Creating the Microsoft Outlook Form

The creation of a form in Microsoft® Outlook® has two aspects: manipulating the Microsoft Outlook user interface as a programming tool and defining the logic that steers the form's behavior. In addition, a form can have two parts: user interface and script. This section shows how both parts of the LitCrit Outlook form were implemented and discusses both aspects of their creation, in the following topics:

Form element Defining the logic Creating the element
User interface Defining the Form's Behavior The Mechanics of Form Creation
Form's script Controlling Form Behavior with Script Manipulating Outlook Form Script

Both the LitCrit form's user interface and its script were created using Microsoft Outlook 98. The form creation process has the following general steps:

To create a Microsoft Outlook form

  1. Decide which message class to base the form on. This decision is discussed in Outlook Forms and Message Classes. Define the actions your forms of these message classes will perform and the technologies they will use to perform them.
  2. Open a form in design mode; see Opening a Form in Design Mode. This topic provides various other pointers on moving through a form's pages in design mode and locating online Help.
  3. Create the form's user interface.
  4. Write the form's script; see Manipulating Outlook Form Script.

For information on what to do after the form is created, see the following procedures in the Deployment section: Creating and Configuring the LitCrit Public Folder, and Publishing the EnhancedLitCrit Form.
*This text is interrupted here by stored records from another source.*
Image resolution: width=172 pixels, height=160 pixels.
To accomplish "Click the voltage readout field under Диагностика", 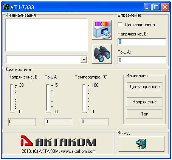I will click(x=22, y=122).
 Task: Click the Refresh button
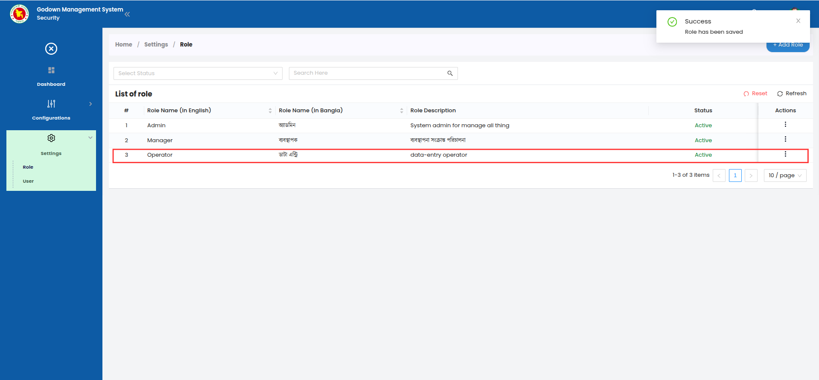coord(792,94)
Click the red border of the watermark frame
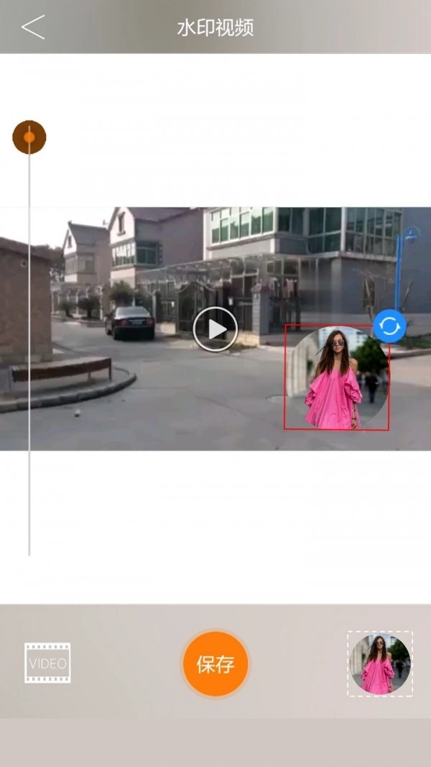This screenshot has width=431, height=767. tap(285, 377)
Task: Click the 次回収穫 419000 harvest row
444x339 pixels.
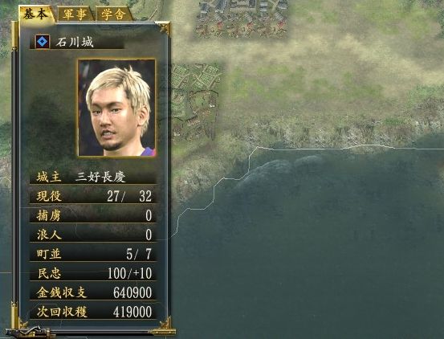Action: click(93, 312)
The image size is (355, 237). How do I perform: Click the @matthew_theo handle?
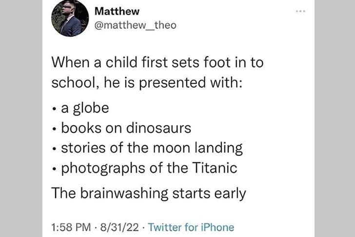click(134, 25)
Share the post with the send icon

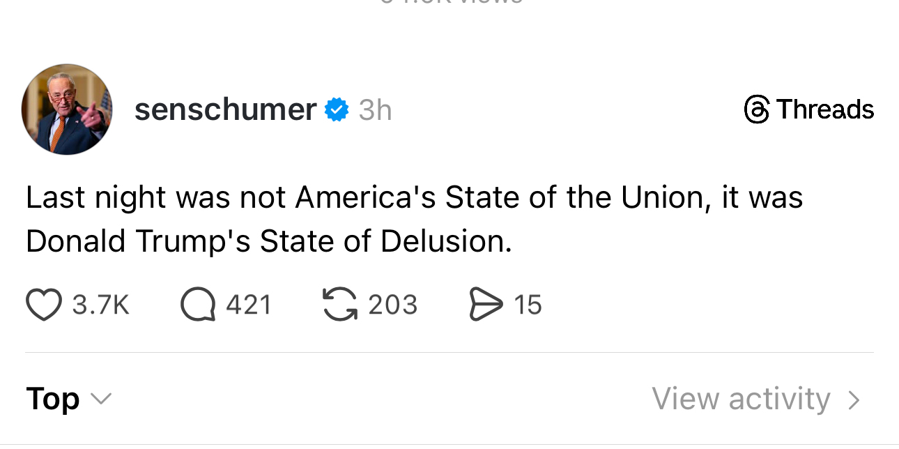coord(486,305)
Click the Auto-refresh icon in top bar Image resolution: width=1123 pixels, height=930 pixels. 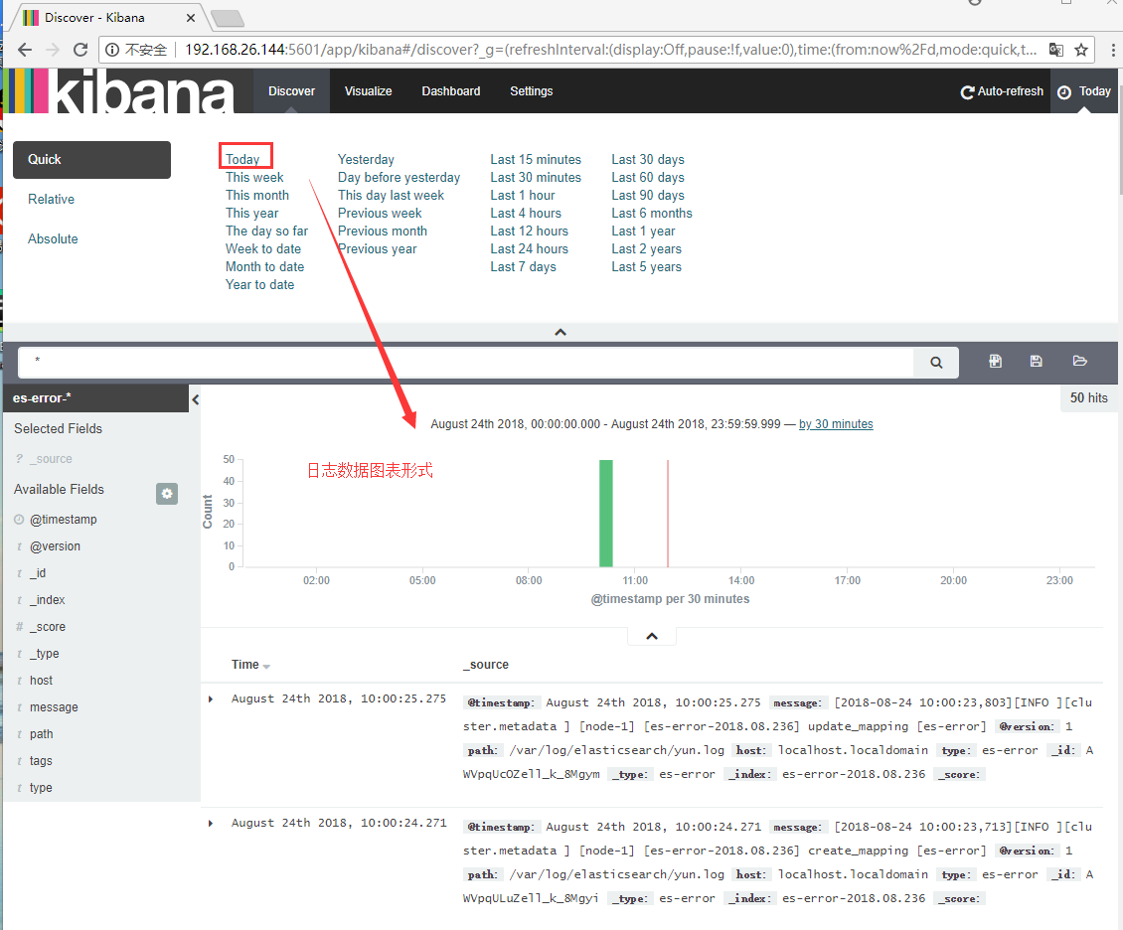pyautogui.click(x=967, y=90)
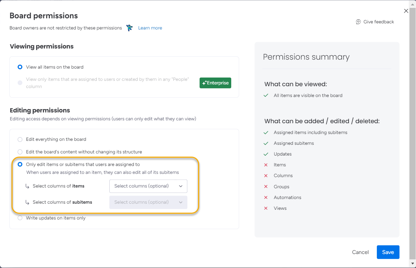Click Cancel to discard changes
Screen dimensions: 416x268
[x=360, y=252]
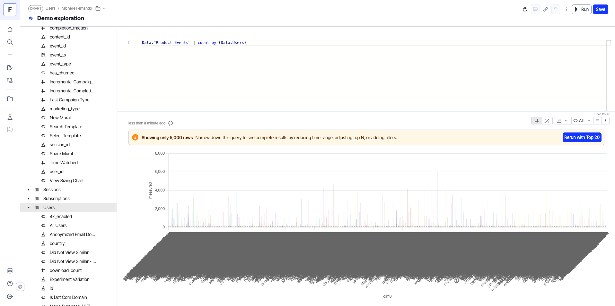Screen dimensions: 615x306
Task: Open the database icon in sidebar
Action: coord(10,271)
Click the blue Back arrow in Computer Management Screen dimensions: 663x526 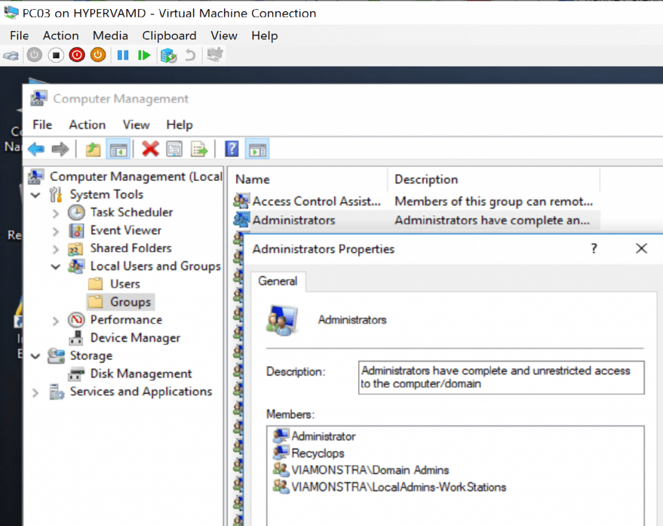[36, 149]
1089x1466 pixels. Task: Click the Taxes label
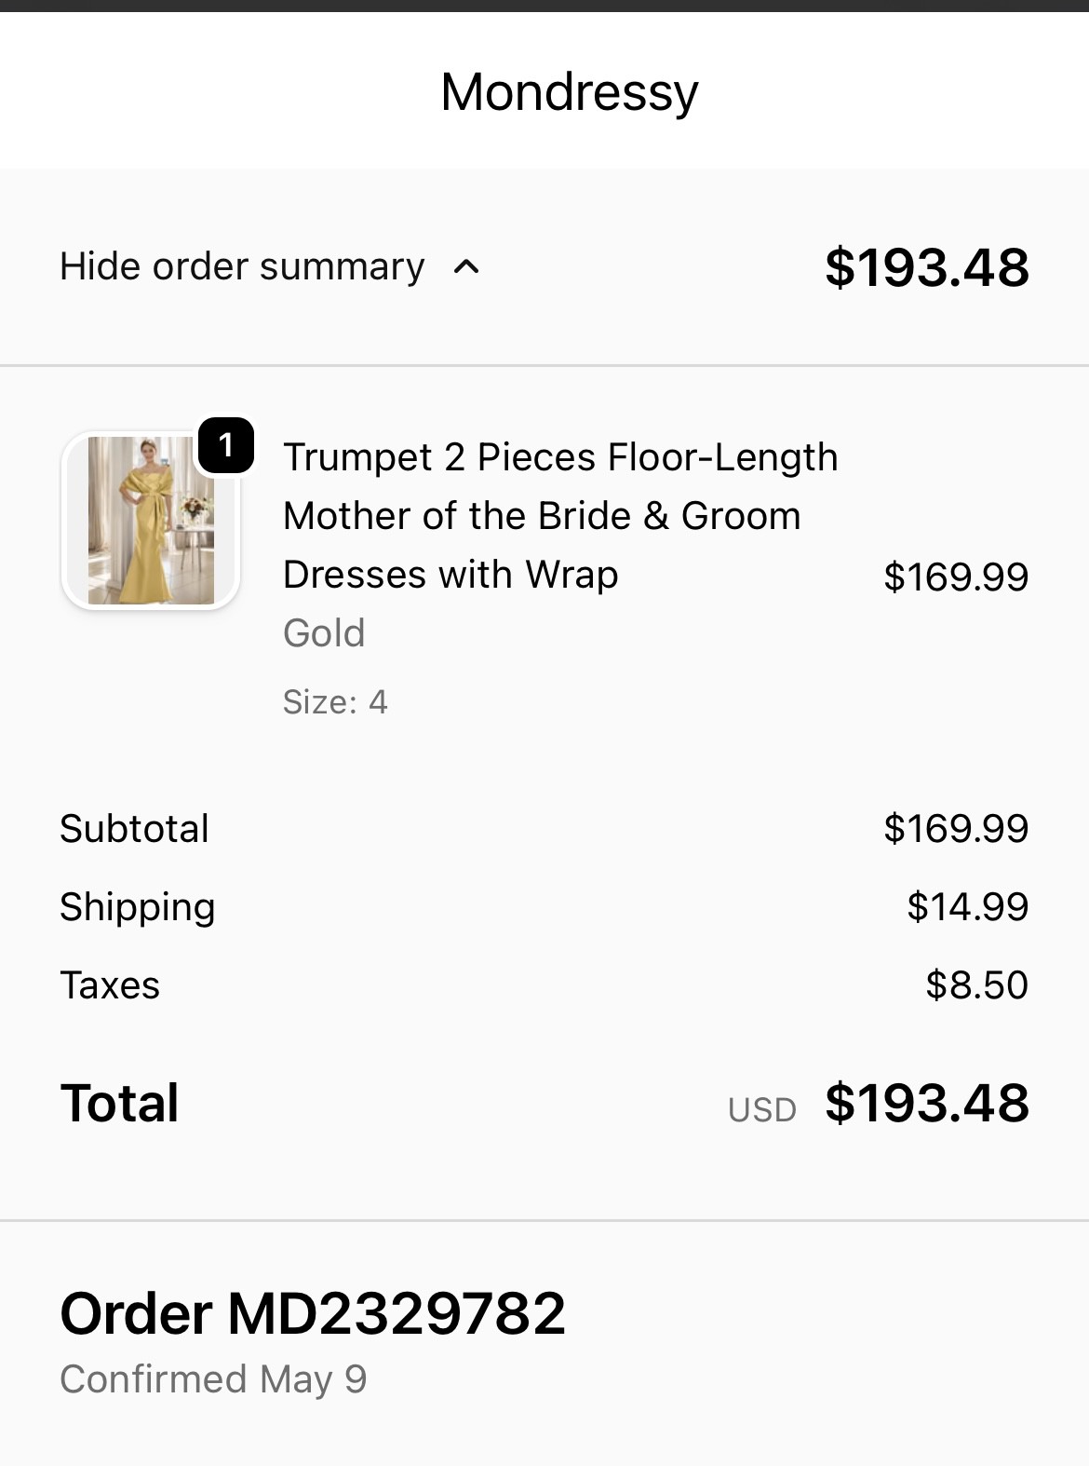click(x=110, y=984)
Note  One of the forms that make up the Microsoft Outlook part of the LitCrit application is a simple form with the message class IPM.Post.BasicLitCrit. People can use this form to post critiques to the public folder. This is the form inherited from the F & M book club; for more information, see The LitCrit Application in Stand-Alone Operation. Most of the discussion in this guide about Outlook forms centers on a different form — the IPM.Post.EnhancedLitCrit form — whose higher level of functionality makes it more instructive.